04/12/2016
TEATRO del LAVORO – MAAF
presentazione pubblica workshop
CONDIVIDERE L’OGGETTO
di
DUDA PAIVA
partecipano:
Lorenzo Gianmario Galli, Sonia Franzolin, Tina Aretano, Ilaria Olivari, Elisa Conti, Siyo Liu, Sara Celeghin, Michele Polo, Gianluca Vigone, Francesca Lanza, Marco Laganà, Maria Zoumidi
CONDIVIDERE L’OGGETTO È ESSERE SE STESSI
La tradizione e la consuetudine nel teatro di figura ci riporta ad una presenza in scena estranea all’umanità ma viva; generalmente è falsamente affidata alla sua concretezza. È presente invece nella percezione delle persone, soprattutto attraverso la sua entità metafisica, rivelata e percepita dal pubblico attraverso l’empatia, l’emozione e l’intuizione.
Tenendo presente ciò, la marionetta ibrida ha in comune con la tradizione la materialità dell’esistenza di un “oggetto vivo”, un “essere” in più sul palcoscenico; in questo caso però il corpo, il proprio, deve fare i conti con quel “lui”, un altro sé che gli strappa la carne non per appropriarsene ma per completarsi.
Forse evoluzione della specie o cyborg intellettuale che supera il concetto di divisione dei ruoli e diventa questione antropologica da teatro di figura, ma queste parti, le figure vive e quelle pseudo vive, nell’integrarsi superano di certo le loro primordiali ovvietà, maturando come frutto un’elegante verità che nell’atto stesso di rivelarsi si nega immediatamente e muore per rinascere.

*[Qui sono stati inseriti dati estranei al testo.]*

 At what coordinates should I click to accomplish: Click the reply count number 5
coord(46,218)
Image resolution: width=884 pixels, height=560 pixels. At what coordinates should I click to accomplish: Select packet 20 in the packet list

E paradossalmente nella sua pro-pulsione innovativa di forza trasformante, riprende valore una versione neoclassica della “marionetta” contenente sacralità, che si rifà alle sue particelle elementari ataviche. Un reset che si contrappone all’astrattezza concettuale che ha piegato le visioni dei “macchinisti/marionettisti” all’antropomorfismo nelle forme, negli oggetti e nell’interpretazione.
Un corpo è un corpo è un corpo, “lui/loro” può essere nulla e tutto, camminare e volare, pensare e morire, esistere e mancare ma soprattutto, tutto ciò che dice lo possiamo capire.